What you should do -> Count the lines in the material below that contain the string "image", and reply with that number alone.

Recorded data ->
- - - - -

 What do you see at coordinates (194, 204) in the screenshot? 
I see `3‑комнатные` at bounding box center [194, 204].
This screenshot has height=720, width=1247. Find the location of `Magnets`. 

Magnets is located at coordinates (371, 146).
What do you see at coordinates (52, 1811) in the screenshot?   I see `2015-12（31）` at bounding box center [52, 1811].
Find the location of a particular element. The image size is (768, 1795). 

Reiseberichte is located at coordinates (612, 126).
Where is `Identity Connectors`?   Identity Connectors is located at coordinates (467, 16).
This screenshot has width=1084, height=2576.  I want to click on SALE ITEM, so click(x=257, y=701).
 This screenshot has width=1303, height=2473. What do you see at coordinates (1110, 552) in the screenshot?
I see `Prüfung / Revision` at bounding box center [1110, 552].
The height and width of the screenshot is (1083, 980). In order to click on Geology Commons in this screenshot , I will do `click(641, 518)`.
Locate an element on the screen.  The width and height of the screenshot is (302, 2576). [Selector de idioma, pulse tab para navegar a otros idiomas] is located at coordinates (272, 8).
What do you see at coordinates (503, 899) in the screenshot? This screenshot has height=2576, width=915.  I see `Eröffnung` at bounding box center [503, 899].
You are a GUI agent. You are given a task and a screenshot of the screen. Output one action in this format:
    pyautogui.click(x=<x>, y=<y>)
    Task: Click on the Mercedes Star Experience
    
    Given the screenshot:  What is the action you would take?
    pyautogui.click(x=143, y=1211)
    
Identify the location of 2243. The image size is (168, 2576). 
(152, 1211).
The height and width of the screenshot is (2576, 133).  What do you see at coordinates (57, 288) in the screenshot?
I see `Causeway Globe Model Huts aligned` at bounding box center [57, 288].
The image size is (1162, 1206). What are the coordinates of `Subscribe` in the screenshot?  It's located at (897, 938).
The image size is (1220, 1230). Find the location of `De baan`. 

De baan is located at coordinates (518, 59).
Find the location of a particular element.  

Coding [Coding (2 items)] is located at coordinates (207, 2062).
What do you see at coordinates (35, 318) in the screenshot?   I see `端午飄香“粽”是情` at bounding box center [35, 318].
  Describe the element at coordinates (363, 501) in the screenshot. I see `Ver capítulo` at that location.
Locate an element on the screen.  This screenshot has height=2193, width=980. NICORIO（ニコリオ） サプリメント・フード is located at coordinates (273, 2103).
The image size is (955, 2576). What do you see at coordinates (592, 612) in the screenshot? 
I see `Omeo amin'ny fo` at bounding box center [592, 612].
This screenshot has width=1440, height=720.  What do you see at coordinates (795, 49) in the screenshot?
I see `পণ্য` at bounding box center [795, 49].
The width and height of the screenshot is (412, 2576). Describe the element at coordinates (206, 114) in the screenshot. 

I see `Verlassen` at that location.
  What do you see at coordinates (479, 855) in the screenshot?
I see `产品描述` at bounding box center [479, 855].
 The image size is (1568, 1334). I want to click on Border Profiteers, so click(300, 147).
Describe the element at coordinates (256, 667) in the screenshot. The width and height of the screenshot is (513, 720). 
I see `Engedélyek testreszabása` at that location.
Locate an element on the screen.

- - - - -

Output below -> 6